Algumas vezes fica impossível da gente tentar esquecer que é pobre. Um dia desses por exemplo, cheguei em casa depois de um daqueles dias longos e ingratos, desejando um banho com toda força de uma alma cansada. Arranquei o cinto puxando-o com uma das mãos enquanto a outra desabotoava com pressa a camisa suada, arremessei distante os sapatos usando o impulso feito com os pés, um para cada lado, não há sensação melhor que essa para quem quer esquecer que viveu um dia ruim.

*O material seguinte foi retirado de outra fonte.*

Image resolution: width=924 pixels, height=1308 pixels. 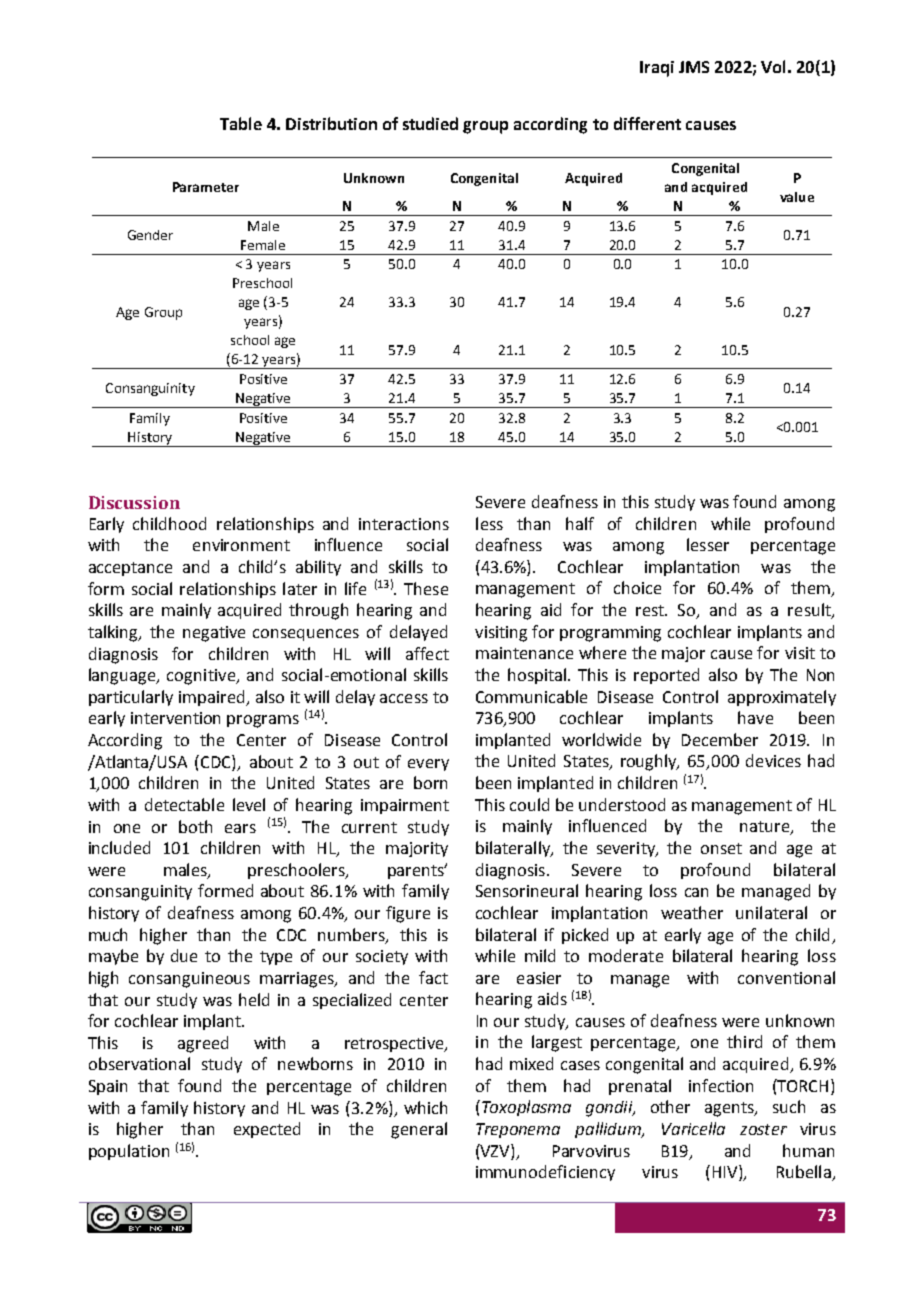 What do you see at coordinates (150, 235) in the screenshot?
I see `Gender` at bounding box center [150, 235].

Por fim, já munido de roupas limpas, toalha seca e uma cueca cheirosa, dirigi-me com pressa ao banheiro, sem mesmo dar boa noite aos que presenciaram minha passagem de entrada pela sala, já que não há outra porta que leve ao único banheiro da casa. Após uns quase trinta segundos tentando trancar a porta do banheiro, que além de sanfonada, estava emperrada, empenada, depenada e desalinhada, consegui um lugarzinho debaixo do chuveiro para tomar meu tão esperado banho. Antes disso, o aguardado e tradicional choque do registro, que por um momento breve me fez esquecer da água gelada que caíra lenta e pingante.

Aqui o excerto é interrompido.